The LISA computer had 1 MB memory, 5 MHz processor speed, and a 12” monochrome monitor. It also had an external 5 megabyte hard drive.

1956 version of a 5 MB kard drive
This is a 5 megabyte hard drive in 1956.

IBM Personal Computer (PC)

IBM contributed more to the computer industry than perhaps anything else. The IBM Personal Computer, later shortened to IBM PC, sold half a million units in the first two years of its release.

IBM PC 5150

One of the most popular IBM PC models, the IBM PC 5150, was released in September 1981. Its processor had a speed of 4.77 MHz, 16 KB memory that could be expanded to a maximum of 640 KB, dual 5.25” disk drives, and ports for peripherals like a keyboard or tape drive.

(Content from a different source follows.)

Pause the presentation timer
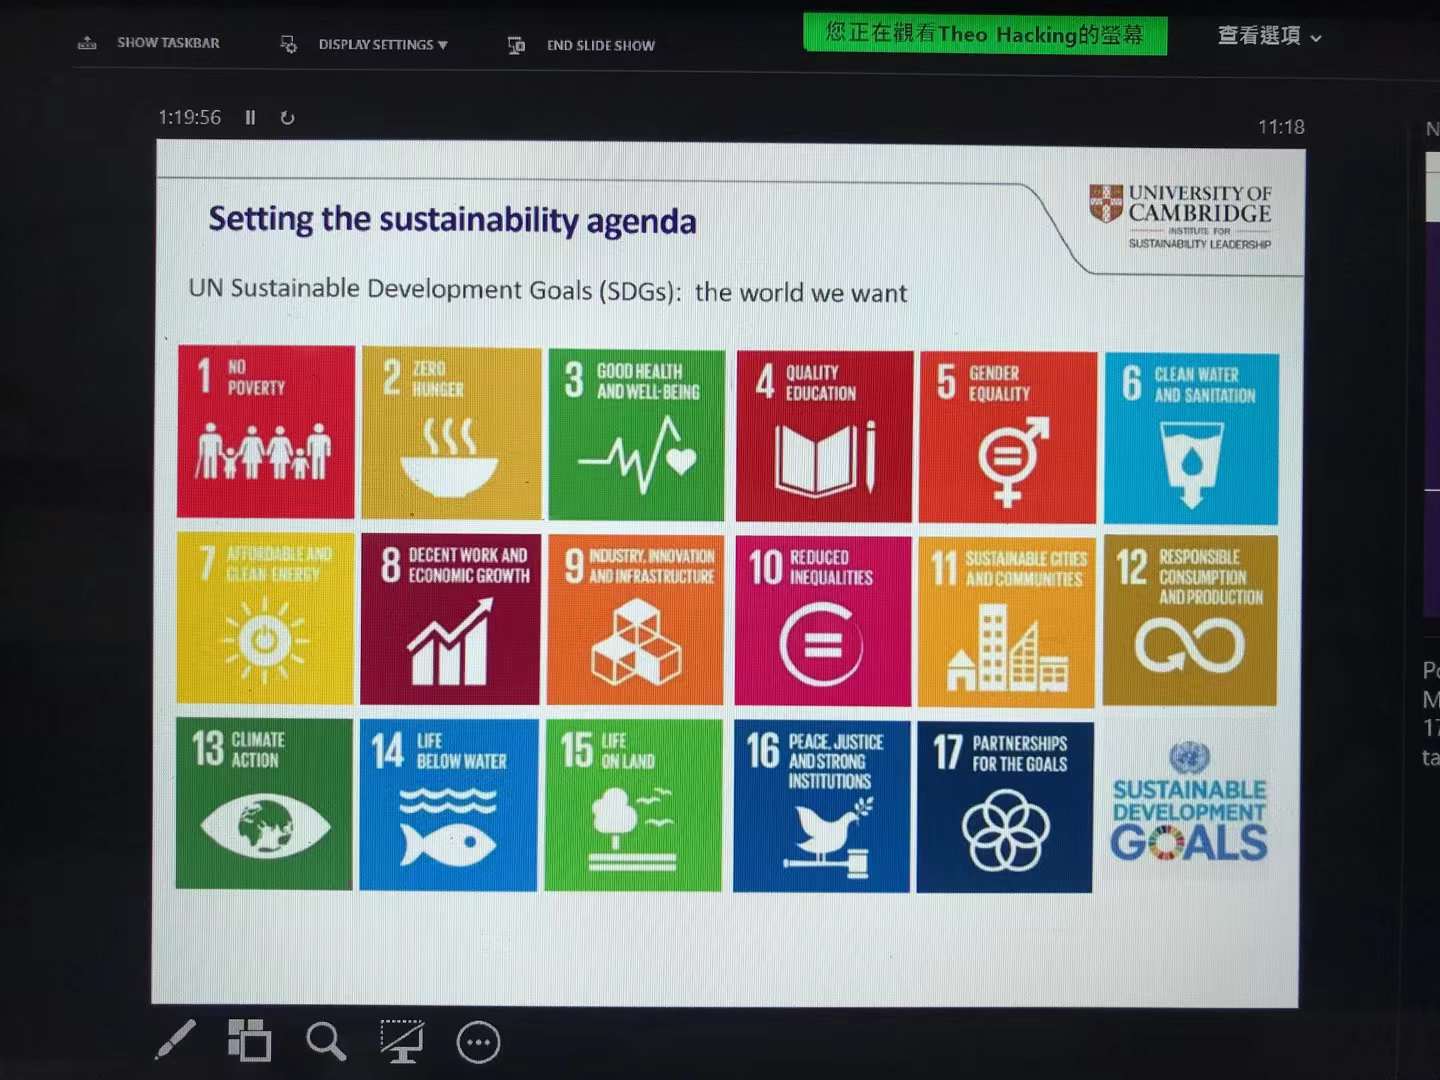Image resolution: width=1440 pixels, height=1080 pixels. (250, 118)
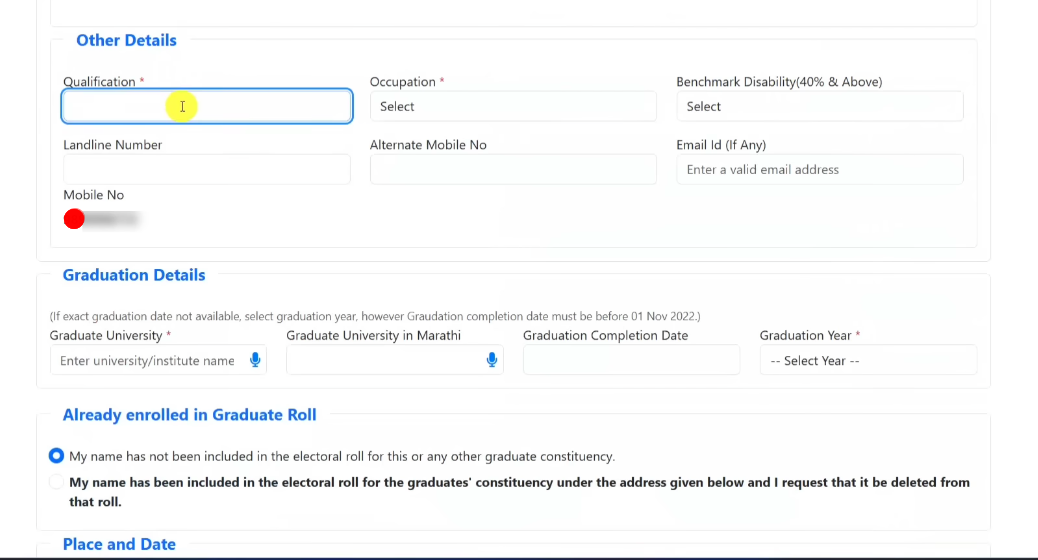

A tape drive, descended from old reel-to-reel data storage, was a removable permanent storage option.

When software developers got wind of the financial power of IBM, known as the Big Blue, they wrote programs to drive the computer, which led to the computer programming revolution.

Compaq computers

Compaq Computer Corporation was founded in 1982 and was the first company to reverse engineer the IBM PC.

Compaq’s first computer, the Compaq Portable, was the progenitor of the laptop. It was portable, though it was the size and weight of a sewing machine.

Compaq Portable

Microsoft Windows Operating System

Microsoft developed one of the first widely popular graphical operating systems, starting with the introduction of Microsoft Windows 1.0 in 1985. Windows was created to meet the demand for graphical user interface. Today, the Windows OS is used by over 90% of personal computer.

Notebook Computers

The NEC UltraLite was the first notebook computer that resembled what we know as laptops today. The Japanese company NEC launched the notebook in 1988.

NEC UltraLite

The personal computer has had many innovations and transformations, and it started 40 years ago with a company that most readers probably never heard of.

I had a commodore 64 when I was 10 years old, and I’ve been enamored with and amazed by computers ever since. I think people of my age group have a special perspective. We remember life without computers and cell phones, but we’re young and adaptable enough to grow up with them. So I think we can appreciate them fully and still appreciate how wondrous every forward leap of the technology has been. Thank you, Commodore.